Butterflywings6, did you specifically notice a worsening of your ADHD symptoms with the onset of perimenopause? Thanks!
Oh dear. I do understand. I do the same kind of things all the time. Retiring from nursing has lessened my stress level, but if anything has made my adhd worse.
I have to agree. I’m 57 and had a total hysterectomy last year. I use an estrogen ring for hot flashes and keeping the plumbing that’s left in shape. 🤣 But I don’t think having less estrogen has helped anything. I have a heart arrhythmia, so I’ve avoided stimulants. I use Wellbutrin and do the best I can.
I researched why my dexedrine felt like it wasn't working just before my period....hormones.

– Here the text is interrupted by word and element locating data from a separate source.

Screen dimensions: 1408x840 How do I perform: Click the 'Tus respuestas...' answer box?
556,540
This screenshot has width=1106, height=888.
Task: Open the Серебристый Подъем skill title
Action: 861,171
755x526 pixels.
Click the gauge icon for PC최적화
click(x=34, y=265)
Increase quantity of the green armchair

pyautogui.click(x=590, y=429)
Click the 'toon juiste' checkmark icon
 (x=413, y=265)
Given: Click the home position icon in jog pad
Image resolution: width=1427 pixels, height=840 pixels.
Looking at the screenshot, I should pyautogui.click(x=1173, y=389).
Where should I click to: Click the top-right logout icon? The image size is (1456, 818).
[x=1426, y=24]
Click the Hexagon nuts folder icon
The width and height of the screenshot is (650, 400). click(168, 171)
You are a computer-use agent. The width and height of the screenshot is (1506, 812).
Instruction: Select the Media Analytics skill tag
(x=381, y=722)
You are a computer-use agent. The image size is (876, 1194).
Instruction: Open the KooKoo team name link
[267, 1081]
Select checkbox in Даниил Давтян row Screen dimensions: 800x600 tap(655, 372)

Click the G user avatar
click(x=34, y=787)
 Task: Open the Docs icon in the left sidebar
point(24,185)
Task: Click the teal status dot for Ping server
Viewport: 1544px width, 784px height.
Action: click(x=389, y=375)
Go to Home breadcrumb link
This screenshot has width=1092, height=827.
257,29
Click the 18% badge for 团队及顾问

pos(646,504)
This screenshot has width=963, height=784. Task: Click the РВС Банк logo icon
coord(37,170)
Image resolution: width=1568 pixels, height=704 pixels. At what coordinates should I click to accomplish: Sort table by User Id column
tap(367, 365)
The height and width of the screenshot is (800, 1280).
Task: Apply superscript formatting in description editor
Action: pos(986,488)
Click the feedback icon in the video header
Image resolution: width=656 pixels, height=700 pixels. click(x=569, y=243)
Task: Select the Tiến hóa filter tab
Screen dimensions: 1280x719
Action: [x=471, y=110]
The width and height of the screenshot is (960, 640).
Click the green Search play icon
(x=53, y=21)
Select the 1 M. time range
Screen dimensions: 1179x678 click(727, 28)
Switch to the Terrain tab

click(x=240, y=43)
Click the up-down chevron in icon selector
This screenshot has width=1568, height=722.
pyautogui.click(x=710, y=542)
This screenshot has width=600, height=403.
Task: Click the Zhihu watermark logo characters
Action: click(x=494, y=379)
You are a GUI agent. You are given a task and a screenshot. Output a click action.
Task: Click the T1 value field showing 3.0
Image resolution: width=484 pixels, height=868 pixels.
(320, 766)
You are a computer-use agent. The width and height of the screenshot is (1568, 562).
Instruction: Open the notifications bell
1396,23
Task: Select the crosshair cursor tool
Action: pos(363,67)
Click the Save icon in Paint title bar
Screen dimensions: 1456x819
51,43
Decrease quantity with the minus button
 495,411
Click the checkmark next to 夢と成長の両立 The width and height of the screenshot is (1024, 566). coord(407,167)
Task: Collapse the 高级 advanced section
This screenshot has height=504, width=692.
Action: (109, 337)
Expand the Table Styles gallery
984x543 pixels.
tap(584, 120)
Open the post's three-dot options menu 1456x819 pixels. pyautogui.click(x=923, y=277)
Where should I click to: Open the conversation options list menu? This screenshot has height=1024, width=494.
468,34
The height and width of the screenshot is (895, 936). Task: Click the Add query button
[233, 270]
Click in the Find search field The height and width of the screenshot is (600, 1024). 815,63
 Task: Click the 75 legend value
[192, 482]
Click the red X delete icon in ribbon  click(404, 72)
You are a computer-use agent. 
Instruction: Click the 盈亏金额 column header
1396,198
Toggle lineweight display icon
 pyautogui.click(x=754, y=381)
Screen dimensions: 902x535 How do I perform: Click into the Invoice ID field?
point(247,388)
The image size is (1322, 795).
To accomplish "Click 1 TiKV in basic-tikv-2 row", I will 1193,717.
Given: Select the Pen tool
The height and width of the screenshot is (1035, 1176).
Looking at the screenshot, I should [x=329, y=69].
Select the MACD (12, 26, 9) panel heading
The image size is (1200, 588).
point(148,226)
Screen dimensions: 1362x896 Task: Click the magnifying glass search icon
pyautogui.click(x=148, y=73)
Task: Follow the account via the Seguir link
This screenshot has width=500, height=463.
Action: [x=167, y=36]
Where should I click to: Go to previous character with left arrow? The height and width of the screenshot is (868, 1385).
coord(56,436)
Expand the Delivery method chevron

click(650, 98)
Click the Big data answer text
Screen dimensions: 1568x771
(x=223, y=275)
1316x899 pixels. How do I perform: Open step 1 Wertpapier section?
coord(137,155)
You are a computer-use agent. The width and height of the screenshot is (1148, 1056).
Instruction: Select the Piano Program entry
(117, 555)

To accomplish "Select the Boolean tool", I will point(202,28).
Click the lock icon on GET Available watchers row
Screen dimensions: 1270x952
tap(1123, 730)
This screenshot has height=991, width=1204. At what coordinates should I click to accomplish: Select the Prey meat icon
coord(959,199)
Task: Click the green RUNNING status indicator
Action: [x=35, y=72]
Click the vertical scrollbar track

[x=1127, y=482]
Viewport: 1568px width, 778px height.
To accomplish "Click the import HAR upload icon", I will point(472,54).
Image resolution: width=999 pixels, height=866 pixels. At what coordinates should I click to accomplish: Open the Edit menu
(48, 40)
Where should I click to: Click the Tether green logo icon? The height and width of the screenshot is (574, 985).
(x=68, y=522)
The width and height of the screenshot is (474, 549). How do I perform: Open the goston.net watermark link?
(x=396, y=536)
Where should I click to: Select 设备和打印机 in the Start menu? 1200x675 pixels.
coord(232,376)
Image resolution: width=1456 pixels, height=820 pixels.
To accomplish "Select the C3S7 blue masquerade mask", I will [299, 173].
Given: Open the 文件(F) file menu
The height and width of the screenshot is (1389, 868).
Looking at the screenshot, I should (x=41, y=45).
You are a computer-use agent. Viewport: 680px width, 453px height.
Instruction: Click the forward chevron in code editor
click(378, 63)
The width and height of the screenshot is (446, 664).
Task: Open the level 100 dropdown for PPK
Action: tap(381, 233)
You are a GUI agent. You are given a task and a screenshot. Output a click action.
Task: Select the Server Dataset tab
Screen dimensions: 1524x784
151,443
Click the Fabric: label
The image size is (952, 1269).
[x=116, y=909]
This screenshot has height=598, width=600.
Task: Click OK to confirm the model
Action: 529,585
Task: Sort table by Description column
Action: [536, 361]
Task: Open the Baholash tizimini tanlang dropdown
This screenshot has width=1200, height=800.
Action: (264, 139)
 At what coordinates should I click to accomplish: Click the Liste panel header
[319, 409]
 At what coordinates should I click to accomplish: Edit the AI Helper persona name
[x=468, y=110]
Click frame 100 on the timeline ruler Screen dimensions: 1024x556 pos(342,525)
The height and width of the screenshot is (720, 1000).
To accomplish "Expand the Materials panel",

So little is understood about drug efficacy and women's metabolisms in general...I got really into it a few years ago. The problems women face (with or without adhd) related to declining overall estrogen / testosterone / progesterone and many other factors are vast. Women are suffering hugely from lack of education, research, access to bio identical hormone counselling, assessment and treatment. So many later life conditions stem directly from lack of protective and vitality giving hormones. Their are multiple systemic reasons for this, that add up to a widespread and under treated population of suffering females imo. The issue is so complicated and so misunderstood with few experts in few locations, lab testing that doesn't really measure anything in a meaningful way, costs of treatment that the vast majority will never be able to afford, and such a lack of concern socially and medically overall about women's health holistically, it only makes sense why we're on chat boards trying to piece clues together in an attempt to feel better and understand.
I had my last period at age 54. My periods started late- I was almost 15, and they had always been light and very easy. Because of that, I thought peri menopause would be a breeze. I was so wrong!!! The scariest symptom was how my brain seemed to stop working. I couldn’t think! I had paucity of thought- I was barely even dreaming. I thought it would last forever and I would never be able to think again. I am now 70, and while I do have my brain back, I need much higher doses of medication.